You’ve most likely heard the words Title XIX, Title XXI, and Title V (aka Title 19, Title 21, Title 5) bandied about in the halls and elevators throughout your careers- but some of you might not know what those words mean.  Here’s a thumbnail sketch:

Title V

When you hear someone say “Title V”, they’re talking about our maternal; and child health prevention programs.  “Title V” is the shortcut way of talking about maternal and child health because it’s Title V of the Social Security Act. 2010 is the 75th Anniversary of the Social Security Act which established the Title V Maternal and Child Health Services program.  Our Bureau of Women’s & Children’s Health and our Office of Children with Special Health Care Needs executes the Title V program in Arizona.

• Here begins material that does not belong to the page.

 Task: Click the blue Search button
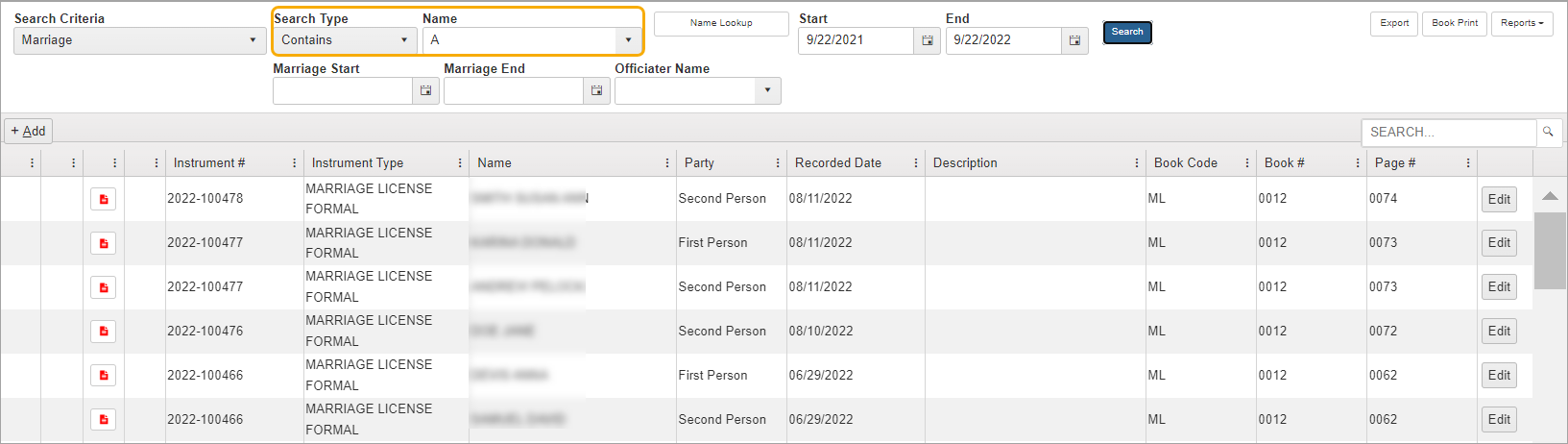point(1126,32)
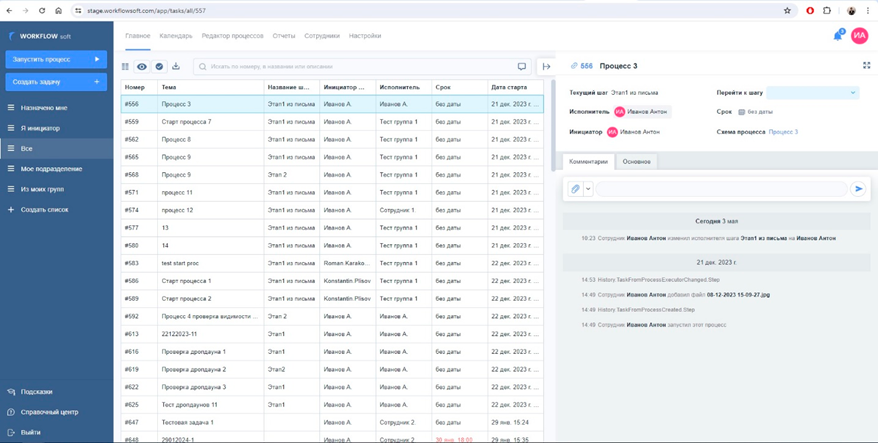Open the 'Редактор процессов' menu tab
This screenshot has width=878, height=443.
tap(232, 36)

Title V programs provide the infrastructure that has led to big health improvements among our most vulnerable citizens.  The primary goals are to: 1) Reduce infant mortality and disabilities; 2) Increase immunization rates; 3) Increase the number of kids in low-income households that get assessments and follow-up diagnostic and treatment services; and 4) Ensure access to comprehensive perinatal care for women; 5) Ensure preventative and comprehensive care (including long-term care services) for kids with special health care needs; 6) Enhance rehabilitation services for blind and disabled children under 16 years of age who are eligible for Supplemental Security Income; and 7) Facilitate the development of comprehensive, family-centered, community-based, culturally competent, coordinated systems of care for kids with special healthcare needs.

Title XIX

When you hear the words Title XIX, it’s a shortcut for saying Medicaid- which is the national health care program for low income folks.  Medicaid was created in 1965, through Title XIX of the Social Security Act (that’s why it’s called Title XIX).  Each state administers its own Medicaid program.  The federal Centers for Medicare and Medicaid Services (CMS) monitors the state-run programs, matches state investments in the program (normally at about a 2:1 ratio- but more than that during certain times like now), and establishes requirements for service delivery, quality, funding, and eligibility standards.  In our state, the Medicaid program is run by AHCCCS.  Many of the services that we provide (most of our behavioral health services and children’s rehabilitative services) are run through the Title XIX state Medicare program (AHCCCS).

Title XXI

Title XXI is the shortcut way to describe the Children’s Health Insurance Program (CHIP).  It’s a program administered by the fed’s, providing matching funds to states for health insurance for families with kids.  The program was designed to cover uninsured children in families with incomes that are pretty low, but too high to qualify for Medicaid.  CHIP was created in 1997, and was the largest expansion of health insurance coverage for kids since Medicaid began.  It’s called Title XXI because CHIP was formed under Title XXI of the Social Security Act.

In Arizona, the program is called KidsCare, which is administered by AHCCCS.  Some of the services that we provide run through the Title XXI program- like some of our behavioral health services for kids and some of the kids in our children’s rehabilitative services program.